** SOURCE DATA follows **
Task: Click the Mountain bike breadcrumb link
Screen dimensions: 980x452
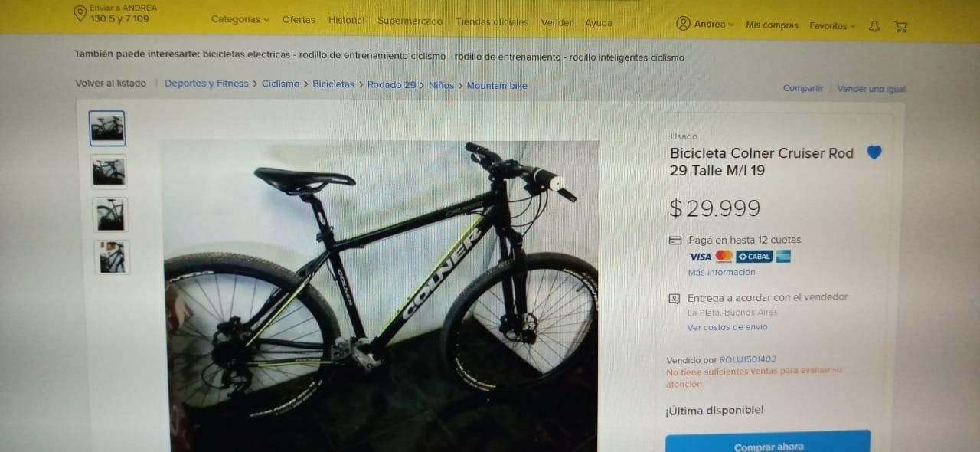Action: point(497,86)
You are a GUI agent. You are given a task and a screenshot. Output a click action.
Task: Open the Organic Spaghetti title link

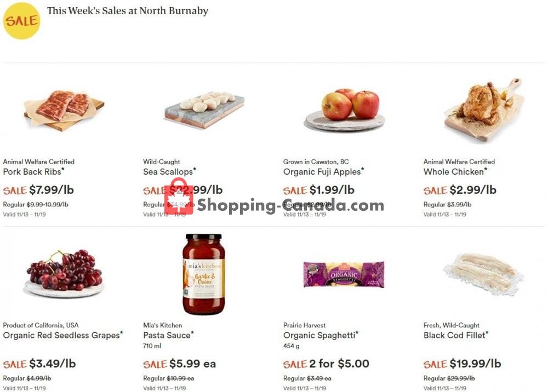pos(320,336)
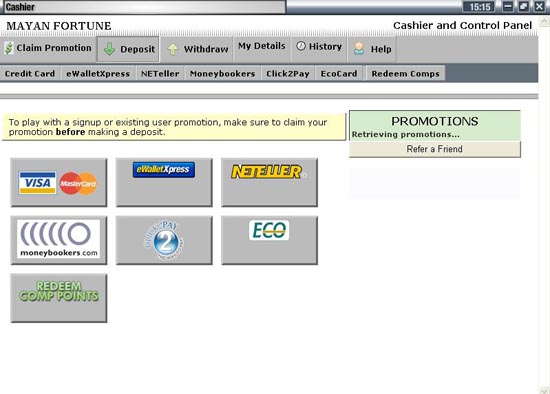The width and height of the screenshot is (550, 394).
Task: Select the Moneybookers sub-tab
Action: coord(222,74)
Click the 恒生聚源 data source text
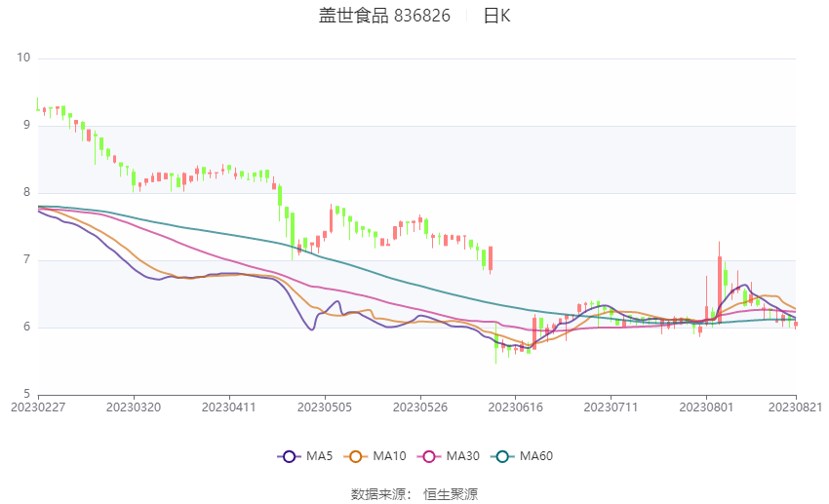Image resolution: width=829 pixels, height=504 pixels. click(451, 494)
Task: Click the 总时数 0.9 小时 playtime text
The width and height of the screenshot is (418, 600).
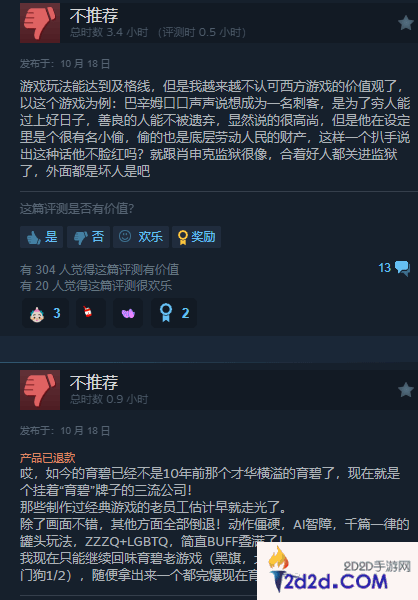Action: (x=109, y=399)
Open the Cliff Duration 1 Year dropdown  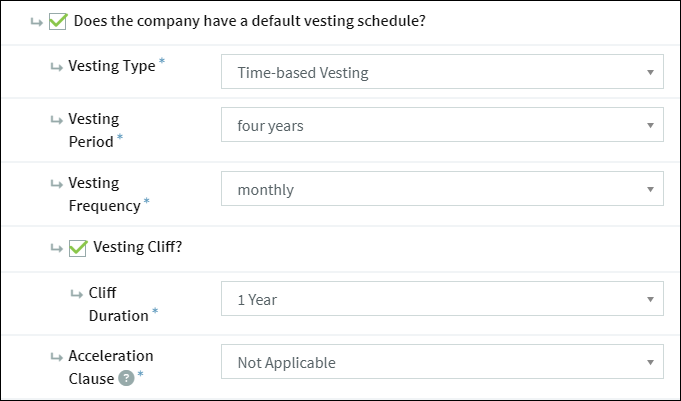coord(442,299)
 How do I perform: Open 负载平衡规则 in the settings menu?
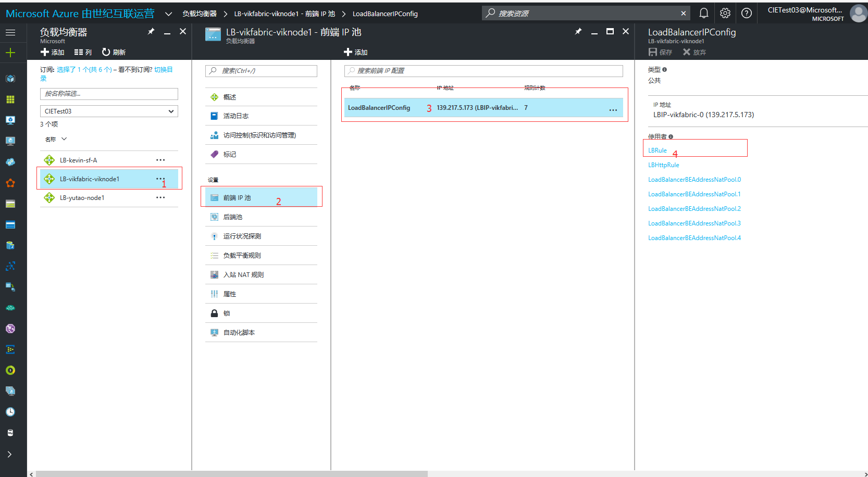[242, 256]
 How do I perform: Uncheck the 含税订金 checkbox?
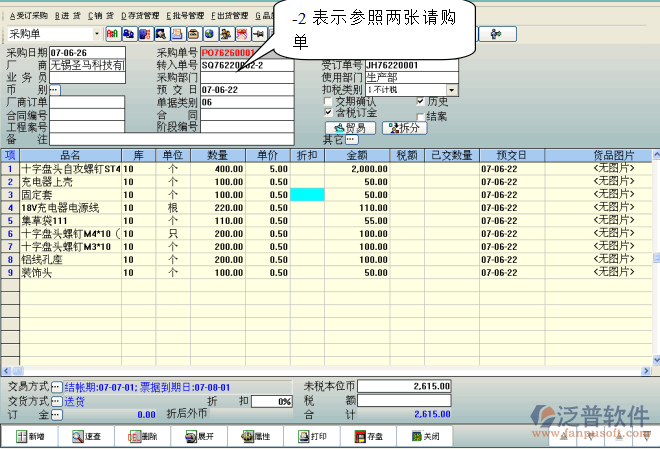[x=328, y=114]
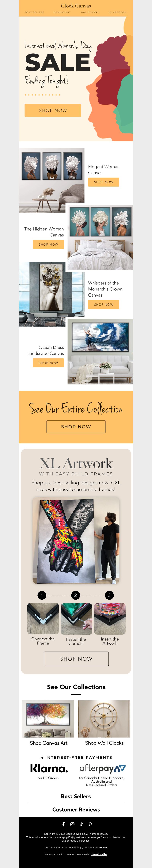Click Shop Now under Entire Collection
Screen dimensions: 152x868
(x=76, y=427)
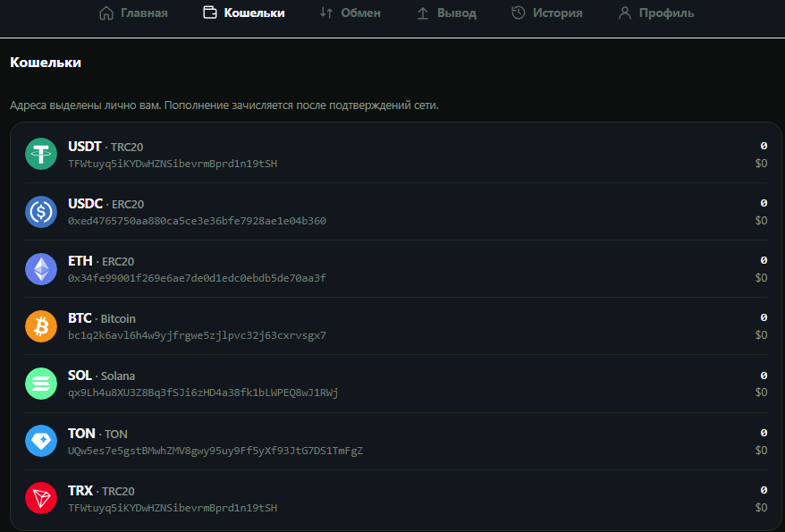Click the blue TON gem icon
The image size is (785, 532).
pyautogui.click(x=41, y=441)
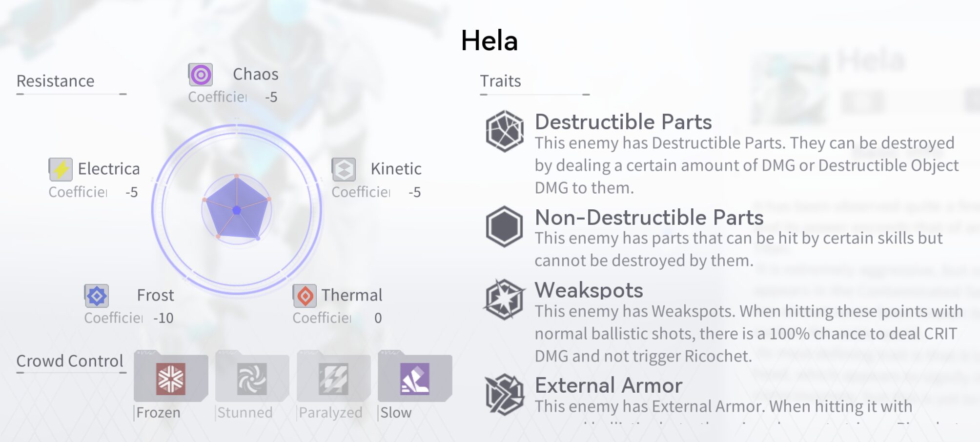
** End of SOURCE DATA **
*EXERCISE AIM:* Repeat, with no pictures, every line from the top of the entries above through the line that has "Task: Click the 总时数 0.9 小时 playtime text", keeping each one exact.

*WRITTEN RESPONSE:*
Task: Click the Mountain bike breadcrumb link
Screen dimensions: 980x452
Action: point(497,86)
You are a GUI agent. You are given a task and a screenshot. Output a click action.
Task: Open the Organic Spaghetti title link

pos(320,336)
The width and height of the screenshot is (550, 394).
Task: Select the Moneybookers sub-tab
Action: coord(222,74)
Click the 恒生聚源 data source text
Image resolution: width=829 pixels, height=504 pixels. click(451, 494)
Task: Click the 总时数 0.9 小时 playtime text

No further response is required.